AN overwhelming response greeted the publication of a school photograph from the Verdin County Grammar School in 1957.

We have covered the pupils and their lasting memories of the school rules and their classmates.

In the second of our Remember When two-part features we look at the teachers that made schooldays memorable in 1950s Winsford.

‘A HAPPY SCHOOL’ is how a retired teacher remembers the Verdin County Grammar School in 1957.

Whitegate man Bill Shambrook spent his 32-year teaching career at the Winsford school, from 1950 to 1982.

He taught religious studies and was one of a number of long term teachers there.

“It was a very happy school,” he said.

“In those days teachers stayed at the school and it’s the long stayers that make a school – you had to deal with your own mistakes and if you did something wrong you had to put it right.

Former pupils remember all the school rules, from no running in the corridors to always wearing full uniform until you are at home, but Bill said teachers were lucky with pupil behaviour.

“We didn’t have that many discipline problems at all,” he said.

“A lot has to do with the homes and they were good kids who were disciplined at home.

“By and large I think the kids who went to grammar school had the right kind of background, which made life easier for us.”

Bill, 91, thoroughly enjoyed his time at the school, which became a comprehensive in 1970, but had been destined for a very different career until the Second World War changed his life.

“When I left school originally I was going to go into mining engineering,” he said.

“I was in the war in Australia and came back by ship, which incidentally took us six weeks, and on the journey there were a lot of evacuated children.

“My commanding officer put me and friend in charge of the children – keeping them happy and motivated.

“I enjoyed it so didn’t go back to mining engineering but went into teaching, which wasn’t my intention before I joined up.”

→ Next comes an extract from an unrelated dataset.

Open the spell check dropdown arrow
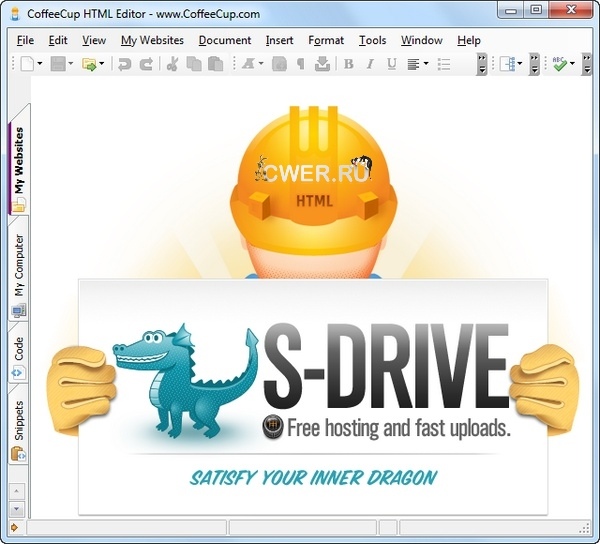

Bill must have made the right choice as he is still fondly remembered by his former pupils.

He said: “I get recognised a lot, for better or for worse.

“It’s very satisfying in a way that they don’t mind speaking to you and coming up to you – I take it as a great compliment.”

  • MANY former pupils have very vivid memories of the teachers at the school.

A number of people have been in touch with the Guardian and named the headteacher Mr Bellamy, art teacher Mr Morris, geography teacher Mr Pearson, woodwork teacher Mr Walton, PE teacher Eric Rowley, physics teacher Mr Rutherford, English teacher Mr Parker, maths teacher Mr Hatton, chemistry teacher Mr Cooper, maths teacher Mr Parry, English teacher Mr Reece, French teacher Mrs Reece, domestic science teacher Mrs Sergeant, and music teacher Mrs Wise.

Former pupil Niel Hodkinson said: “A long lasting memory of Mr Bellamy was queuing up outside his study with around 40 other lads waiting for a couple of strokes of the cane.

“Our sin was throwing wet clay balls at the lads from the adjacent High Street school.

“What we would have got if we had hit anyone, who knows.”

Niel remembers being in Mr Walton’s woodwork class stirring a vat of wood glue when the death of King George VI was announced.

He also remembers Mr Rutherford cracking a piece of rubber gas tube on to the wooden desks to startle sleepy students and Mr Parker’s wooden stick that he called Polyphemus.

“I don’t think he ever used it ,but it was there as a threat,” he said.

He added: “Though the teachers look stern most of them could bring a sense of humour into class.”

He also remembers Mr Shambrook and described him as ‘one of the nicest men you could meet.”